Re: [Qemu-devel] [RFC]QEMU disk I/O limits

Stefan Hajnoczi <stefanha@xxxxxxxxx> · Wed, 1 Jun 2011 22:15:30 +0100

On Wed, Jun 1, 2011 at 2:20 PM, Vivek Goyal <vgoyal@xxxxxxxxxx> wrote:
> On Tue, May 31, 2011 at 06:30:09PM -0500, Anthony Liguori wrote:
>
> [..]
>> The level of consistency will then depend on whether you overcommit
>> your hardware and how you have it configured.
>
> Agreed.
>
>>
>> Consistency is very hard because at the end of the day, you still
>> have shared resources.  Even with blkio, I presume one guest can
>> still impact another guest by forcing the disk to do excessive
>> seeking or something of that nature.
>>
>> So absolutely consistency can't be the requirement for the use-case.
>> The use-cases we are interested really are more about providing caps
>> than anything else.
>
> I think both qemu and kenrel can do the job.

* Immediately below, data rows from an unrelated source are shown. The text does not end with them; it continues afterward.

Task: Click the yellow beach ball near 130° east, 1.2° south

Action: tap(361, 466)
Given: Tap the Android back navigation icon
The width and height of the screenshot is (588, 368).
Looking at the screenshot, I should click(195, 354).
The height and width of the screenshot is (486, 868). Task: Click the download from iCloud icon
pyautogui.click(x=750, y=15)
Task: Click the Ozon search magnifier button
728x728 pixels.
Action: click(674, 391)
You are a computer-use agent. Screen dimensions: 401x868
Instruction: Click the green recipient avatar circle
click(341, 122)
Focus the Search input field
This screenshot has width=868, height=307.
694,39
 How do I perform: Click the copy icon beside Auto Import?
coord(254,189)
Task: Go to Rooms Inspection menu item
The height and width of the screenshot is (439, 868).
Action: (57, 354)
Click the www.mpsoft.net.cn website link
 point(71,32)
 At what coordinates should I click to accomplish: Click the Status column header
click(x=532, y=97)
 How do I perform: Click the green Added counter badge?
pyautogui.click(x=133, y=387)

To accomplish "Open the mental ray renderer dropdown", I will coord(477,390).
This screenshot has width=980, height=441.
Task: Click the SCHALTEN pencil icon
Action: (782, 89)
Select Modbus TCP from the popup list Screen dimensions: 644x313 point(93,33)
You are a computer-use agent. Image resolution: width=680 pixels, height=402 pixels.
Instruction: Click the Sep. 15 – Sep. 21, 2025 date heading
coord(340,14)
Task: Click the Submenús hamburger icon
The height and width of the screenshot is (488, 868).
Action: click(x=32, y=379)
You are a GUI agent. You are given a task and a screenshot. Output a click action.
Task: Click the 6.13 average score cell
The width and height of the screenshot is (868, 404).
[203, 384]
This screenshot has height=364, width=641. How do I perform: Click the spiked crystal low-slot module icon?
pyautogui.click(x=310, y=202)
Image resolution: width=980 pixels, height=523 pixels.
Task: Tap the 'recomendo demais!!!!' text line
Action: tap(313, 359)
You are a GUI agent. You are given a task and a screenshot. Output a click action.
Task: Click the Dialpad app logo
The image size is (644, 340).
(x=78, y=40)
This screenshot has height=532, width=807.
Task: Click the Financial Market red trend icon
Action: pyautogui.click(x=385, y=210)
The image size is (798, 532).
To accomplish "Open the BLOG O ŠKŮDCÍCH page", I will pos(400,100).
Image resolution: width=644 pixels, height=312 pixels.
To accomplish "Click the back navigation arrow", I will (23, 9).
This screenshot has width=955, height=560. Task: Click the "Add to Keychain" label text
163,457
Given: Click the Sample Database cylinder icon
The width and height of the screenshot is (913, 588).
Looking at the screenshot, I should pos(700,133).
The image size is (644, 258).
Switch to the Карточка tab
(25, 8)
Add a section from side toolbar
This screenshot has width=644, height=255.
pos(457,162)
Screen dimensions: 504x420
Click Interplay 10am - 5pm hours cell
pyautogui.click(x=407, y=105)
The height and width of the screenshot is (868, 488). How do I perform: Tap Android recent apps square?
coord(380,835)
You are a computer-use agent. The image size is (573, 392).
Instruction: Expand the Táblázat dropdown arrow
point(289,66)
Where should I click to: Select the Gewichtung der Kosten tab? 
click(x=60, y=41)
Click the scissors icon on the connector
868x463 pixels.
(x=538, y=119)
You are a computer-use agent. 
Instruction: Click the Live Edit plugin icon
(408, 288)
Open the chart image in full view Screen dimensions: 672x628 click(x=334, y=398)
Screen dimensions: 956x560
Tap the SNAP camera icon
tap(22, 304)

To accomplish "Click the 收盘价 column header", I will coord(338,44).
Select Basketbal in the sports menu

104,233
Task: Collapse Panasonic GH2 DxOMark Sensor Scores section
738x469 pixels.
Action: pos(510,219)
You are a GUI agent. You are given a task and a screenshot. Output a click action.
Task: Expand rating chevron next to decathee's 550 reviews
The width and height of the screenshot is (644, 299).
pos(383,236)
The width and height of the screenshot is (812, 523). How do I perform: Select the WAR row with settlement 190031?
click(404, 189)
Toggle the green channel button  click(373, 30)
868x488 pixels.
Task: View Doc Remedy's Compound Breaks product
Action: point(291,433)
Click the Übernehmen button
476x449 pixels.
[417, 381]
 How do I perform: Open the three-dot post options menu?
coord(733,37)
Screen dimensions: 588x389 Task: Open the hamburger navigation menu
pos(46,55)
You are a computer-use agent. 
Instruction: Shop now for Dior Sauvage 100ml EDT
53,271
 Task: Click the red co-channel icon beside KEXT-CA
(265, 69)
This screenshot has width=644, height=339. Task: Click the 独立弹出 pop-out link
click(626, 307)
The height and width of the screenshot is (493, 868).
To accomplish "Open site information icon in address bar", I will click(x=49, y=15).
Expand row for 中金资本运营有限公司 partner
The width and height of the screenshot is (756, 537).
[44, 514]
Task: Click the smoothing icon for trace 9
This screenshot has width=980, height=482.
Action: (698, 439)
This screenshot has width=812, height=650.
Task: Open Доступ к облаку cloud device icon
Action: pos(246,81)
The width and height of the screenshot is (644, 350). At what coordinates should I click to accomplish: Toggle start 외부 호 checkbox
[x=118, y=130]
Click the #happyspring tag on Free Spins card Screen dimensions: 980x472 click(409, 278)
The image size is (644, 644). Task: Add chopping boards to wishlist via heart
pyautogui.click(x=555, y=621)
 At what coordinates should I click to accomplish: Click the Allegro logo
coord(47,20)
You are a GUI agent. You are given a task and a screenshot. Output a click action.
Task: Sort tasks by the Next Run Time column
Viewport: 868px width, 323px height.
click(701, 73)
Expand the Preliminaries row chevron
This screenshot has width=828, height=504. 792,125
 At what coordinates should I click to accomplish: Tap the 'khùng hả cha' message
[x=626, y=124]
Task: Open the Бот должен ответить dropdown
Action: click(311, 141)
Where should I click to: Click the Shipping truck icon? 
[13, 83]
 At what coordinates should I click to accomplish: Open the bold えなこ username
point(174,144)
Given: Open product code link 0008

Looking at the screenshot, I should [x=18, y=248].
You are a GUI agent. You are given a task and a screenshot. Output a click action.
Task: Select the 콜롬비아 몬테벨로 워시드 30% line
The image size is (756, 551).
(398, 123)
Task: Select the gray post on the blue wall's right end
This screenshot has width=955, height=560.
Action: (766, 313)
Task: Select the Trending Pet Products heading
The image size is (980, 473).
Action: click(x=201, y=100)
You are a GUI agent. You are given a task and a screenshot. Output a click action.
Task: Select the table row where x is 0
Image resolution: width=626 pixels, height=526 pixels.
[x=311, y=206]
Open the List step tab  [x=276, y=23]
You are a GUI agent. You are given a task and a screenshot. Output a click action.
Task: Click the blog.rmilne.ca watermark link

The only thing which
> seriously favors throttling implementation in qemu is the ability
> to handle wide variety of backend files (NFS, qcow, libcurl based
> devices etc).
>
> So what I am arguing is that your previous reason that qemu can do
> a better job because it knows effective IOPS of guest, is not
> necessarily a very good reason. To me simplicity of being able to handle
> everything as file and do the throttling is the most compelling reason
> to do this implementation in qemu.

The variety of backends is the reason to go for a QEMU-based approach.
 If there were kernel mechanisms to handle non-block backends that
would be great.  cgroups NFS?

Of course for something like Sheepdog or Ceph it becomes quite hard to
do it in the kernel at all since they are userspace libraries that
speak their protocol over sockets, and you really don't have sinight
into what I/O operations they are doing from the kernel.

One issue that concerns me is how effective iops and throughput are as
capping mechanisms.  If you cap throughput then you're likely to
affect sequential I/O but do little against random I/O which can hog
the disk with a seeky I/O pattern.  If you limit iops you can cap
random I/O but artifically limit sequential I/O, which may be able to
perform a high number of iops without hogging the disk due to seek
times at all.  One proposed solution here (I think Christoph Hellwig
suggested it) is to do something like merging sequential I/O counting
so that multiple sequential I/Os only count as 1 iop.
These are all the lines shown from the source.